From cbd9b95b8063c919cf78ba9290bd663b41fe5f3e Mon Sep 17 00:00:00 2001
From: Damian Rouson <rouson@lbl.gov>
Date: Wed, 17 Jan 2024 21:10:53 -0800
Subject: [PATCH 1/2] build(setup): use OpenMP, work around compiler bug

- Edit setup.sh script to compile with OpenMP support
- Work around a compiler bug triggered by enabling OpenMP

In a future commit, we will research the utility of OpenMP for
GPU offloading.
---
 setup.sh                         | 21 ++++++++++++--------
 test/trainable_engine_test_m.f90 | 34 +++++++++++++++++++++++---------
 2 files changed, 38 insertions(+), 17 deletions(-)

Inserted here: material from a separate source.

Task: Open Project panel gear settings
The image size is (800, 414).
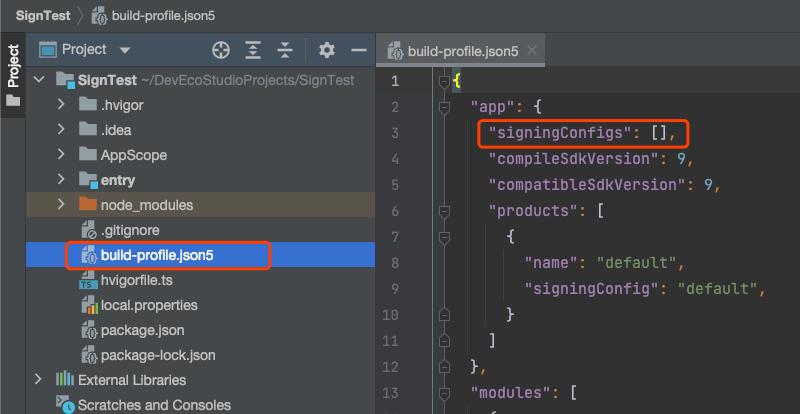Action: point(326,49)
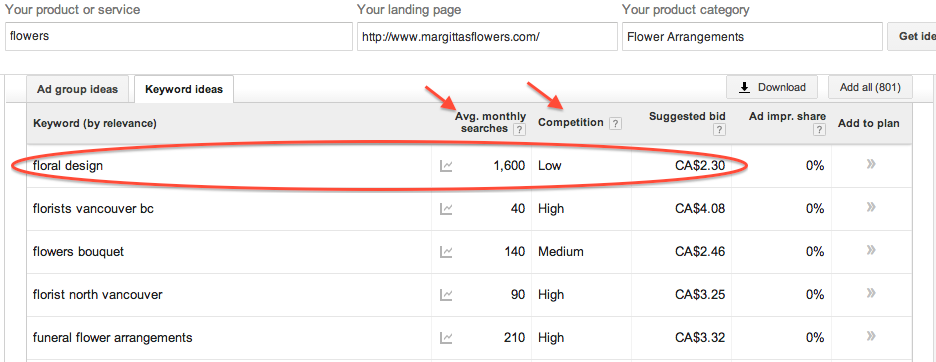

diff --git a/setup.sh b/setup.sh
index 65de6f1ef..f270d4396 100755
--- a/setup.sh
+++ b/setup.sh
@@ -59,7 +59,7 @@ install_fpm_from_source()
   fi
 }
 
-# if no fpm, install either through homebrew, or gfortran compiling fpm.F90
+# if no fpm, install either through homebrew or by compiling fpm.F90 with gfortran
 if ! command -v fpm > /dev/null ; then
   if ! command -v brew > /dev/null ; then
     if ! command -v gfortran > /dev/null ; then
@@ -77,15 +77,20 @@ fi
 FPM_FC=${FC:-"gfortran-13"}
 FPM_CC=${CC:-"gcc-13"}
 
-mkdir -p build
-
-fpm test
+fpm test --profile release --flag "-fopenmp"
 
 echo ""
 echo "____________________ Inference-Engine has been set up! _______________________"
 echo ""
-echo "To run one of the programs in the example subdirectory, enter a command of the"

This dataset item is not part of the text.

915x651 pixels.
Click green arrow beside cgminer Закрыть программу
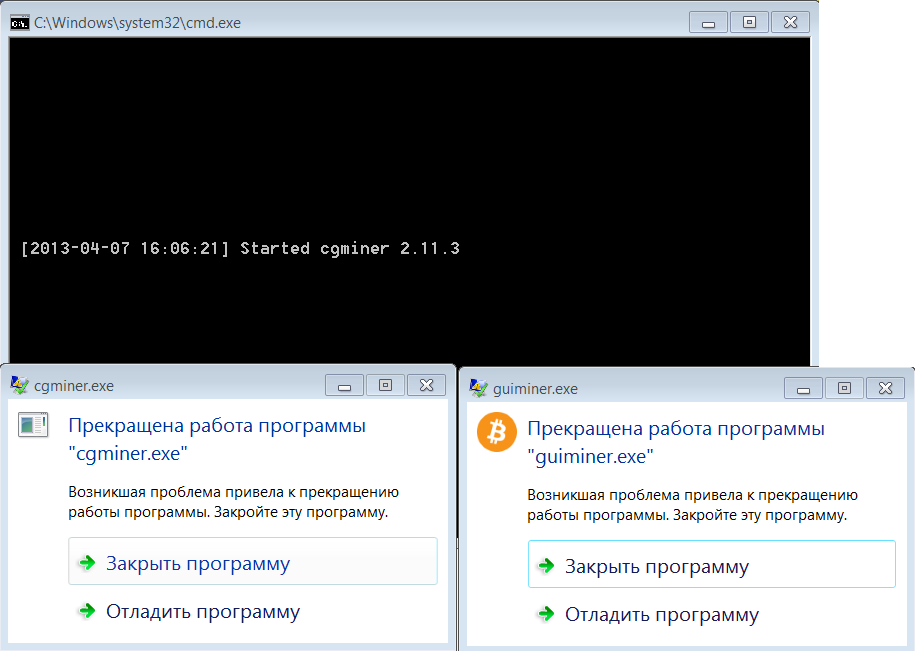pyautogui.click(x=88, y=563)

-echo "following form at a shell command prompt after replacing <example-base-name>"
-echo "with the base name of a file in the example/ subdirectory:"

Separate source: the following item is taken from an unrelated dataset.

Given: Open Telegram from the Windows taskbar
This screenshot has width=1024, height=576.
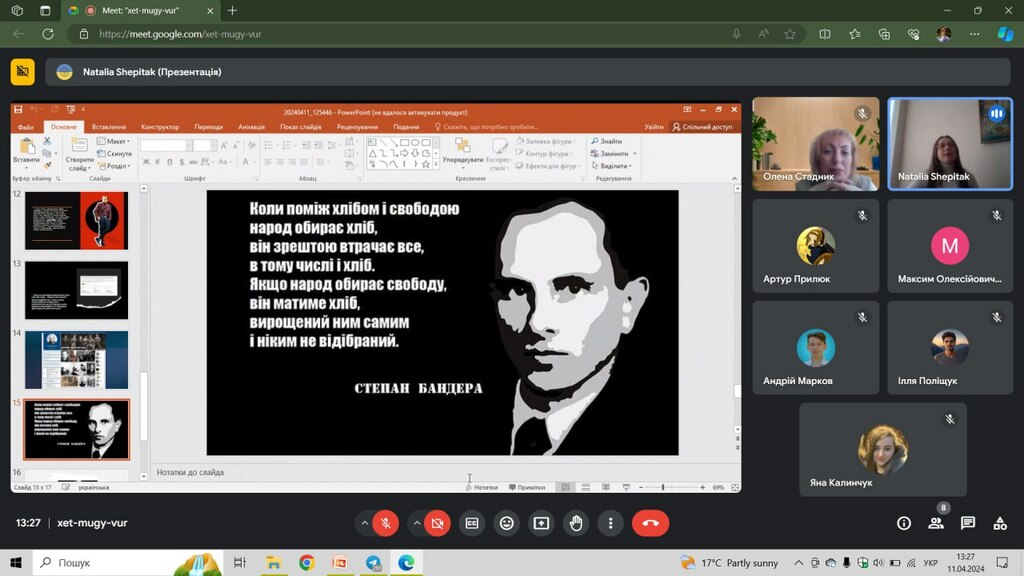Looking at the screenshot, I should click(x=373, y=563).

+echo "Enter the command below to the see names of example use cases that you can run:"
+echo ""
+echo "fpm run --example"
+echo ""
+echo "To run an example, execute the following command after replacing <name> with"
+echo "one of the names listed by the above command:"
+echo ""
+echo "fpm run --profile release --flag \"-fopenmp\" --example <name>"
+echo ""
+echo "where the '--profile release' and '--flag \"-fopenmp\"' might reduce run times."
+echo "Example programs print usage information if additional arguments are required."
 echo ""
-echo "fpm run --example <example-base-name> --profile release"
diff --git a/test/trainable_engine_test_m.f90 b/test/trainable_engine_test_m.f90
index bc1409033..ad45735e1 100644
--- a/test/trainable_engine_test_m.f90
+++ b/test/trainable_engine_test_m.f90
@@ -281,32 +281,47 @@ function xor_gate_with_random_weights() result(test_passes)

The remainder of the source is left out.